Allowable Subject Matter
2.	Claim 11 is objected to as being dependent upon a rejected base claim, but would be allowable if rewritten in independent form including all of the limitations of the base claim and any intervening claims. Also the examiner’s questions stated in Claim 1 (and section 3, Response) must be satisfactorily addressed.
Response to Amendments and Arguments
3.	 Applicant's arguments with respect to claim rejections under 35 USC 103 have been fully considered, but they are not persuasive. 
	First, in response to the examiner’s request in the previous Office action, the applicant claimed that specification [0038], [0043], [0099], rather than [0073] are relied on for specifying the spectral mask composition. However, the examiner found no sufficient descriptions in those sections. [0073] is still the only section that provides brief description “the audio filtering application generates a composite or compound spectral mask by additive superposition of the spectrograms of each participant in the conversation.”
	Furthermore, the applicant argues that the references do not teach the following:
(1) “receiving a plurality of spectral masks, each spectral mask in the plurality corresponds to a respective participant in a selected group of participants included in a conversation.” Note that SAVANT teaches: [0077] “a reference speech characteristics is stored for each of a number of different individual speakers, or categories of speakers. An associated filter selection is also stored according to each of the individual speakers, or categories of speakers <read on a plurality of filters and the corresponding spectral masks>. Thus, once a determination is made associating a sampled audio speech signal with a respective one of the one or more different individual speakers, or categories of speakers, the filter selector 304 selects an appropriate filter <read on indirectly receiving spectral masks> based on the filter response associated with the identified speakers, or category of speakers.” The applicant is suggested to further specify where and how are the spectral masks received.
 (2) “generating a composite spectral mask by additive superposition of the plurality of spectral masks.” The applicant is requested to clarify this limitation. Specification [0073] “the audio filtering application generates a composite or compound spectral mask by additive superposition of the spectrograms of each participant in the conversation.” Note that “spectrogram” contains various speech features, including formants, pitch contour, voicing, power, and so on, so what features are additively superpositioned?  

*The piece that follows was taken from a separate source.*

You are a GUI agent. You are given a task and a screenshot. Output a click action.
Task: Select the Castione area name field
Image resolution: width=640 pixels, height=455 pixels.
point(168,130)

(3) “applying the composite spectral mask to sound captured by a microphone to filter out sounds that do not match the composite spectral mask and amplifying remaining sounds that    match the composite spectral mask.” The applicant must clarify how the composite spectral mask, generated by additively superposing a plurality of spectral masks, can be used to “filter out sounds that do not match the composite spectral mask and amplifying remaining sounds that match the composite spectral mask.” Note that the composite spectral mask thus formed would be very different from each individual component mask. It is therefore very questionable that this would work at all, with no description in the Specification.    
Claim Rejections - 35 USC § 103
4.	Claims 1-2, 5-10, 12-13, 16-20, 23-25 are rejected under 35 U.S.C. 103 as being unpatentable over Savant (US 20090287489; hereinafter SAVANT) in view of Jiang, et al. (US .

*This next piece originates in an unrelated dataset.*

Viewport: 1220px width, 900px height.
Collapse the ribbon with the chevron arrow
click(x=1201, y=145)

As per claim 1, SAVANT (Title: Speech processing for plurality of users) discloses “A method for isolating and amplifying a conversation between selected participants (SAVANT, [0088], if a call <read on conversation between ‘selected’ participants> is placed or received to another remote user previously determined to have a deep voice, the receive audio processor is preset a received audio filter selection <read on isolating and amplifying> that provides suitable quality and intelligibility for the individual associated with the particular number. If a different individual happens to answer and engage in a conversation, the receive audio filter can be reconfigured as described above), the method comprising:
receiving a plurality of spectral masks, each spectral mask in the plurality corresponds to a respective participant in a selected group of participants included in a conversation (SAVANT, [Abstract], an audio processing circuit that is adaptable based on a pattern of the speaker's voice to provide improved audio quality and intelligibility .. to receive a voice signal from an individual speaker, to determine a pattern associated with the speaker's voice, and to adjust a filter based on the determined pattern; [0077], a reference speech characteristics is stored for each of a number of different individual speakers, or categories of speakers. An associated filter selection is also stored according to each of the individual speakers, or categories of speakers <read on a plurality of filters and the corresponding spectral masks>. Thus, once a determination is made associating a sampled audio speech signal with a respective one of the one or more different individual speakers, or categories of speakers, the filter selector 304 selects an appropriate filter <read on indirectly receiving spectral masks> based on the filter response associated with the identified speakers, or category of speakers); 
[ generating a composite spectral mask by additive superposition of the plurality of spectral masks ] (Examiner’s Note: The applicant is requested to clarify this limitation. Specification [0073] ‘the audio filtering application generates a composite or compound spectral mask by additive superposition of the spectrograms of each participant in the conversation.’ Note that ‘spectrogram’ contains various speech features, including formants, pitch contour, voicing, power, and so on, so what features are additively superpositioned?); and  
applying the composite spectral mask to sound captured by a microphone to filter out sounds that do not match the composite spectral mask and amplifying remaining sounds that    match the composite spectral mask (SAVANT, [0053], The transmit audio amplifier 206 receives the input audio signal from the microphone 202 and amplifies it as may be necessary; [0088], if a call is placed or received to another remote user previously determined to have a deep voice, the receive audio processor is preset a received audio filter selection that provides suitable quality and intelligibility for the individual associated with the particular number. Examiner’s Note: The applicant must clarify how the composite spectral mask generated by additively superposing a plurality of spectral masks, each corresponding to an individual speaker, can be used to ‘filter out sounds that do not match the composite spectral mask and amplifying remaining sounds that match the composite spectral mask.’ There is no description at all in the Specification and it is dubious that this would work at all).”  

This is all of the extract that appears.